Réforme de la taxe d’habitation : qui perdra, qui gagnera ?

Réforme de la taxe d’habitation : qui perdra, qui gagnera ?
Réforme de la taxe d’habitation : qui perdra, qui gagnera ? - ©AndreyPopov

Selon une étude, la réforme de la taxe d’habitation proposée par le président de la République lors de sa campagne présidentielle ferait gagner en moyenne 325 euros par an et par ménage acquittant actuellement la taxe d’habitation. Mais certains contribuables en bénéficieraient plus que d’autres.

Emmanuel Macron a inscrit dans son programme l'exonération totale de la taxe d'habitation pour 80 % des ménages français entre 2018 et 2020. Le coût est estimé à 10 milliards d'euros, sans changement pour les ressources des collectivités locales, l'État s’engageant à rembourser le manque à gagner à l’euro près.

Deux chercheurs de l’Observatoire français des conjonctures économiques (OFCE) ont évalué les conséquences de cette réforme pour les contribuables.

Selon leur étude, le gain moyen serait de 325 euros par an et par ménage acquittant actuellement la taxe d’habitation.

Avantage aux classes moyennes

Mais ceux qui gagneraient le plus seraient les classes dites « moyennes ».

Ainsi, l’ensemble des ménages ayant un niveau de vie après inférieur à 1 700 euros par mois ne paieraient plus de taxe d’habitation.

Au total, sur les 16,6 millions de ménages qui devraient bénéficier de la réforme, 11,4 millions (70 %) ont un niveau de vie compris entre 14 820 euros par an et 23 840 euros par an, ajoutent les deux chercheurs.

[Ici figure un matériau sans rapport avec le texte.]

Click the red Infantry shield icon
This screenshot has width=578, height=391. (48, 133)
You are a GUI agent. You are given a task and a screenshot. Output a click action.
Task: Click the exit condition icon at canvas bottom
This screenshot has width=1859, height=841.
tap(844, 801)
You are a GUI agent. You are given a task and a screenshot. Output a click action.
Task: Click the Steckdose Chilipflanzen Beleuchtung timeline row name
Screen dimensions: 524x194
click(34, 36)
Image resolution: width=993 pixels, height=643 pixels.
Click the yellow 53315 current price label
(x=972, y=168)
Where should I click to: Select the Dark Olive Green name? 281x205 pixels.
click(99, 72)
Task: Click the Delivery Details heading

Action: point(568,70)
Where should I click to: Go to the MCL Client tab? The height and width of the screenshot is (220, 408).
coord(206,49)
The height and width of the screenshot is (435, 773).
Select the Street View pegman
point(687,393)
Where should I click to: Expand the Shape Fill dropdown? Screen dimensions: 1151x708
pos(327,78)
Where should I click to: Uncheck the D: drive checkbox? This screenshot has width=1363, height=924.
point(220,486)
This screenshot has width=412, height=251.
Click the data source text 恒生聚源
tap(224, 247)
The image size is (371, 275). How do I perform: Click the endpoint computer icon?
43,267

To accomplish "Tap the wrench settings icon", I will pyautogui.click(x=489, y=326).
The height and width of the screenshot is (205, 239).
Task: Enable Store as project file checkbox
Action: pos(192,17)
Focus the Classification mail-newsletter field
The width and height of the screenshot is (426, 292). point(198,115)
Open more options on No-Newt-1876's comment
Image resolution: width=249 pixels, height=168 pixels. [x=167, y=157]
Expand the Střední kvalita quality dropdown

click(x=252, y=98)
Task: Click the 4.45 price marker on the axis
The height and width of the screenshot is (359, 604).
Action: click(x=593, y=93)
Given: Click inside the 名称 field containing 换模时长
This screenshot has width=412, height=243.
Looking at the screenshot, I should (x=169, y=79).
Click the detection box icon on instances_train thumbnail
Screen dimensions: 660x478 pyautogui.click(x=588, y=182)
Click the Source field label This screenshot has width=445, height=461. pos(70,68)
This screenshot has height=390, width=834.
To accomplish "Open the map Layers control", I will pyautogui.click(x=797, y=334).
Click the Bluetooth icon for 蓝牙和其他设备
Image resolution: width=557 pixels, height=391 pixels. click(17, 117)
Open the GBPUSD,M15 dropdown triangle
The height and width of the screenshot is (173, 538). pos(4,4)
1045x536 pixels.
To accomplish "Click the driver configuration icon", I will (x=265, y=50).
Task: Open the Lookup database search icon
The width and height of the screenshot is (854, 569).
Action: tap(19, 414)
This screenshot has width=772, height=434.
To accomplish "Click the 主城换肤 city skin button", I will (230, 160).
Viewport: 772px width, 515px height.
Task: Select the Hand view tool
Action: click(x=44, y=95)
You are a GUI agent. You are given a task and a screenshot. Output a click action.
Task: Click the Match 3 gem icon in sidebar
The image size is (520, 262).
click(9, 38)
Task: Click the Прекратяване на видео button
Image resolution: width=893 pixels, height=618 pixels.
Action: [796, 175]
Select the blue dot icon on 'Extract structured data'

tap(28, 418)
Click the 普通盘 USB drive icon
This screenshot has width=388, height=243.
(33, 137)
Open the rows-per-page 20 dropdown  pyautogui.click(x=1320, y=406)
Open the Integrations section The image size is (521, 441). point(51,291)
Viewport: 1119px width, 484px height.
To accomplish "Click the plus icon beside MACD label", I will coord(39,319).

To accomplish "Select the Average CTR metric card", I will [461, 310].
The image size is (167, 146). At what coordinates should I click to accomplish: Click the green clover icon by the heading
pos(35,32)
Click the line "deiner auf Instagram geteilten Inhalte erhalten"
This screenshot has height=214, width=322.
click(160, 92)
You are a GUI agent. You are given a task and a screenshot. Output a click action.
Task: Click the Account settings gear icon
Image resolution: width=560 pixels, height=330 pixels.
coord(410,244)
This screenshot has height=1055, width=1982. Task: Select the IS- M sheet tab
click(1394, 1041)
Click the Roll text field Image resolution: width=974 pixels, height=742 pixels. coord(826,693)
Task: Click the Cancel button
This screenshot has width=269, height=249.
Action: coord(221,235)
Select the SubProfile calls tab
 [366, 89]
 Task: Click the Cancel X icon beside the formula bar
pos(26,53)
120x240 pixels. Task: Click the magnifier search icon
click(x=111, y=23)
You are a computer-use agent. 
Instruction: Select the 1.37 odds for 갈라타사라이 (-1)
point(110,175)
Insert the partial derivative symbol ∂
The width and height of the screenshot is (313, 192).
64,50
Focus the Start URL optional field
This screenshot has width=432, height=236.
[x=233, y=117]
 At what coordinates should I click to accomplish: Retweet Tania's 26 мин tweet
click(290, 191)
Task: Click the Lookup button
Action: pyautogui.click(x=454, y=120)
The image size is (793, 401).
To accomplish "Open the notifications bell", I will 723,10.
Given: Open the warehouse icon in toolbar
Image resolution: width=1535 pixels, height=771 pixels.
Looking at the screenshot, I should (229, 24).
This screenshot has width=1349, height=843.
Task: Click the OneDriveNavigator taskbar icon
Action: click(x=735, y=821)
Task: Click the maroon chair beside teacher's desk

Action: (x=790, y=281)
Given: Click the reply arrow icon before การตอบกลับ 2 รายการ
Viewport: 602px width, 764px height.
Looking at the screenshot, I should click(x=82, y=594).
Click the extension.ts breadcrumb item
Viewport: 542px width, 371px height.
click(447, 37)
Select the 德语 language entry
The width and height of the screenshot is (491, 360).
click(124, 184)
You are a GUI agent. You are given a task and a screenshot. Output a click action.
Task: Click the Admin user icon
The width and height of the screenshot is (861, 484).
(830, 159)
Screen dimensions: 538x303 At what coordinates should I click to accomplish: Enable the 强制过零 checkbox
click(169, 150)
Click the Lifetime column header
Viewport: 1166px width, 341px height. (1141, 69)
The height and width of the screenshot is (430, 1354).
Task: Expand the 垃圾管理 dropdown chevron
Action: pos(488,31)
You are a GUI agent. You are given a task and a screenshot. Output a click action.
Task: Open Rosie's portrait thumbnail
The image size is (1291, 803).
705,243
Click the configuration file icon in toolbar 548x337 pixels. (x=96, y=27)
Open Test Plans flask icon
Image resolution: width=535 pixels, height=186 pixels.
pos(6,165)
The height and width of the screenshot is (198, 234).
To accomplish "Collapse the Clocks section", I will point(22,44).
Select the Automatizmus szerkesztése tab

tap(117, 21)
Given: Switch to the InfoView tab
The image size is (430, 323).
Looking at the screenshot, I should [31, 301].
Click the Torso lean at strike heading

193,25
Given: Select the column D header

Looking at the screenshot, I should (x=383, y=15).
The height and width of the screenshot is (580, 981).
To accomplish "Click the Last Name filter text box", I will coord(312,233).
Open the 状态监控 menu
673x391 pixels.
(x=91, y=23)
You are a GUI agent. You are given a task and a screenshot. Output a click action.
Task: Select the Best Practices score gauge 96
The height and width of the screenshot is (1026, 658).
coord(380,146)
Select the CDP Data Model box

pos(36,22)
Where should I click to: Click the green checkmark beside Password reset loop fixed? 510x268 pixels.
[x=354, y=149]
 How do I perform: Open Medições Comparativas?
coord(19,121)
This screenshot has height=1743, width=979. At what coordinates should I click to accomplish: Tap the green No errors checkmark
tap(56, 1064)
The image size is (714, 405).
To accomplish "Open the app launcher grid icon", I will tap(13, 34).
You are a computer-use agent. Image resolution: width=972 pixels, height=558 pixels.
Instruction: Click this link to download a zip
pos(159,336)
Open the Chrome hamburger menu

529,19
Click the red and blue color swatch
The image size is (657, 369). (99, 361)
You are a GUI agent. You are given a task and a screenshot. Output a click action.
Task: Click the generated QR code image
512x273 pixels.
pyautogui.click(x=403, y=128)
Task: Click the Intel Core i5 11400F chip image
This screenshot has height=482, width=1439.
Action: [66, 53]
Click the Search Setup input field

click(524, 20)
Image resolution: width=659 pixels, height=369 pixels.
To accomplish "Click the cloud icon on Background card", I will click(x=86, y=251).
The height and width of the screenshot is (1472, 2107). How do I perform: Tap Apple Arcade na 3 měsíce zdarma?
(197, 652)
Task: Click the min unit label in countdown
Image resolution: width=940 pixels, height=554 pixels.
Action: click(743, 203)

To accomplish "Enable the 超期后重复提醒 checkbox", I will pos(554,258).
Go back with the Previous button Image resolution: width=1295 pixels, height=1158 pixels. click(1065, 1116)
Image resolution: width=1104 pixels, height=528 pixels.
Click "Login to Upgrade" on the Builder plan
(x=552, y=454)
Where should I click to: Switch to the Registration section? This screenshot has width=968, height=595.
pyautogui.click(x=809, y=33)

Des disparités géographiques

Les montants acquittés au titre de la taxe d’habitation dépendent exclusivement, hors exonération et abattement, des valeurs locatives cadastrales et des taux appliqués par les collectivités locales : les montants acquittés diffèrent donc selon les municipalités et les intercommunalités.

Dans 60 % des départements, entre 57 % et 65 % des ménages bénéficieraient directement de la réforme.

Dans 20 % des départements, dont une grande partie de l’Île-de-France (Hauts-de-Seine, Val-de-Marne, Yvelines, Val d’Oise, ...) et du Sud-ouest (Pyrénées-Atlantiques, Gers, Tarn-et-Garonne, ...) la part des « gagnants » serait inférieure à 57 %.

À Paris, le nombre de « gagnants » ne s’élèverait qu’à 26 %.

A contrario, dans un département sur cinq, la part des ménages exonérés augmenterait fortement et dépasserait, après réforme, les 80 %.

Un gain compris entre 279 et 356 euros dans 60 % des départements

60 % des départements enregistrent avec la réforme un gain moyen par ménage compris entre 279 euros et 356 euros.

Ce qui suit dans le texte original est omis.